Nokia and Microsoft, not sitting in a tree
Update, Dec 30: Thanks to various outlets linking to this with “Nokia employee says WP7 rumor is loony!” I’d better reiterate that this is not an official Nokia blog, I am not a spokesman (I am not actually a Nokia employee after the most recent layoffs), and I’m somewhat chagrined about any impression otherwise. This is personal opinion, and based on publicly-available information—not an inside scoop.

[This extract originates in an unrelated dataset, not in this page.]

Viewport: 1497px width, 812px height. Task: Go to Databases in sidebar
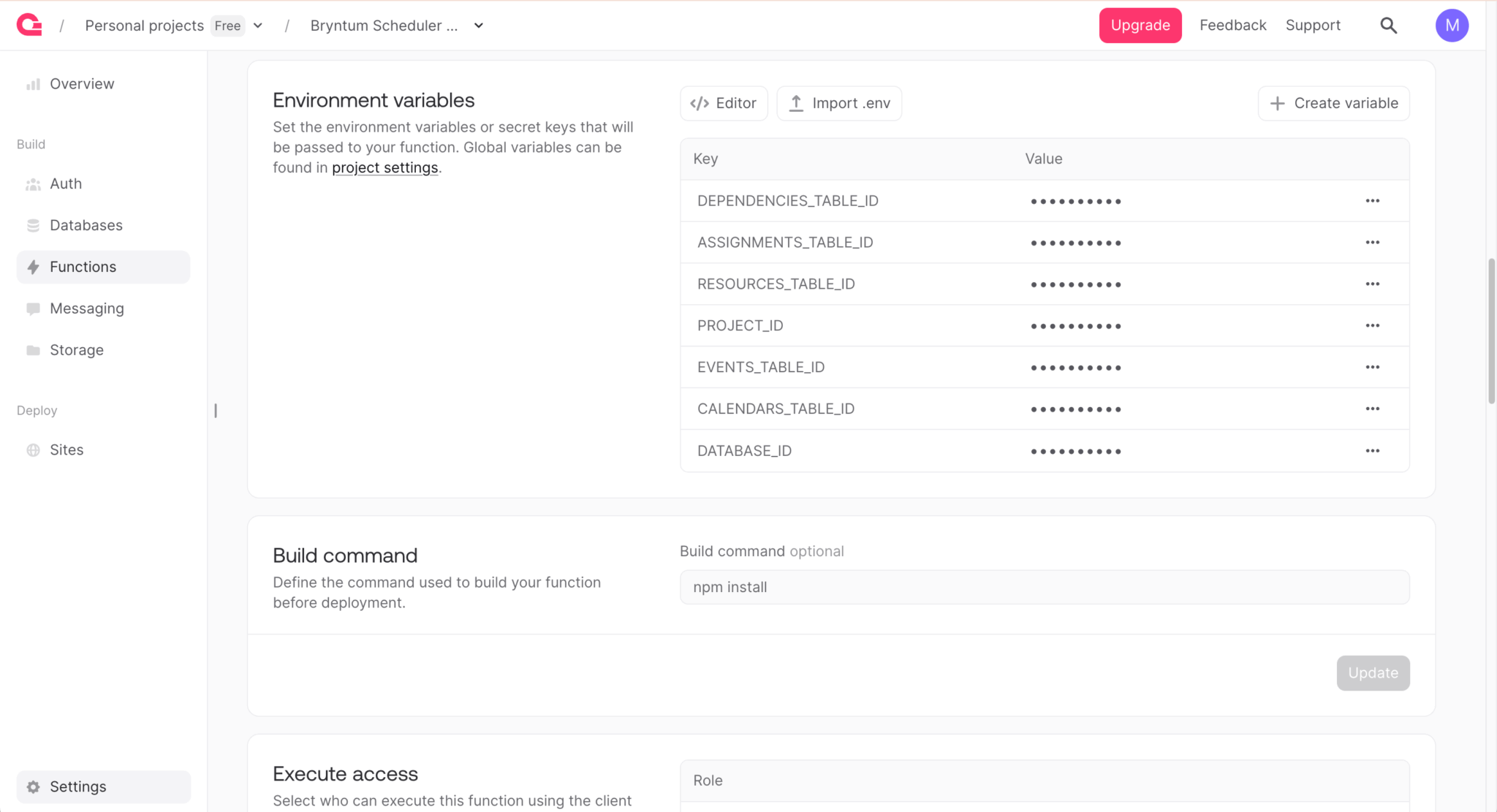click(86, 225)
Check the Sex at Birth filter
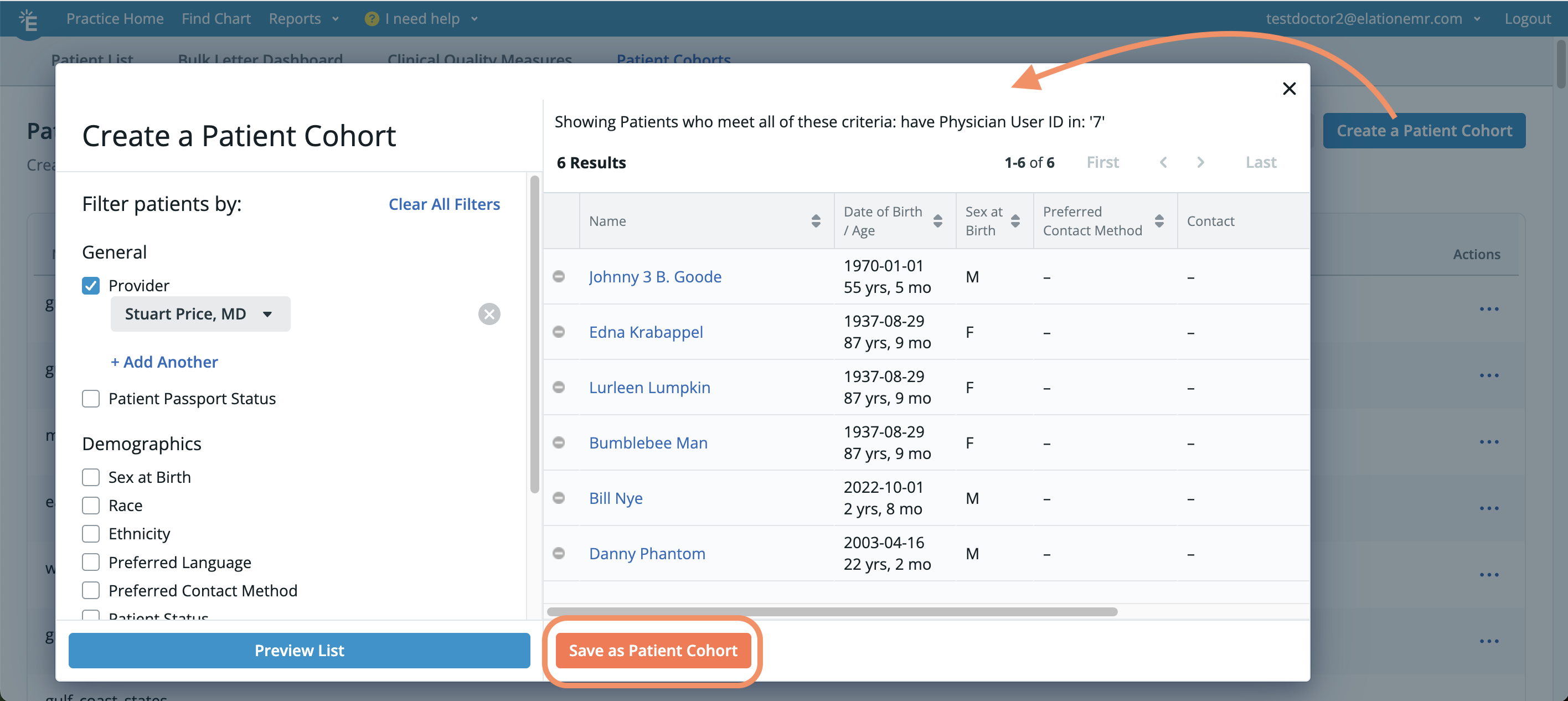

I apologize to anyone at Nokia twitching over this, and will edit it appropriately if necessary.
While I’m late to the party commenting on this (holidays, what can you do), you may have seen numerous news reports about Nokia considering Windows Phone 7 as an OS instead of (or in addition to) Symbian and MeeGo.
Before writing anything on this: I’d previously mentioned that I work for Nokia. As of their most recent round of layoffs, I won’t. (As they say, come January I’ll be “looking for other opportunities.”)
In addition to all the other blessings the Internet brings us, it provides a previously unparalleled way to make one person’s theory look like a well-supported argument. Take an ounce of fact, add a tanker truck of extrapolation, and within days it’s repeated, embellished and editorialized on, and now it looks much more solid than it ever was.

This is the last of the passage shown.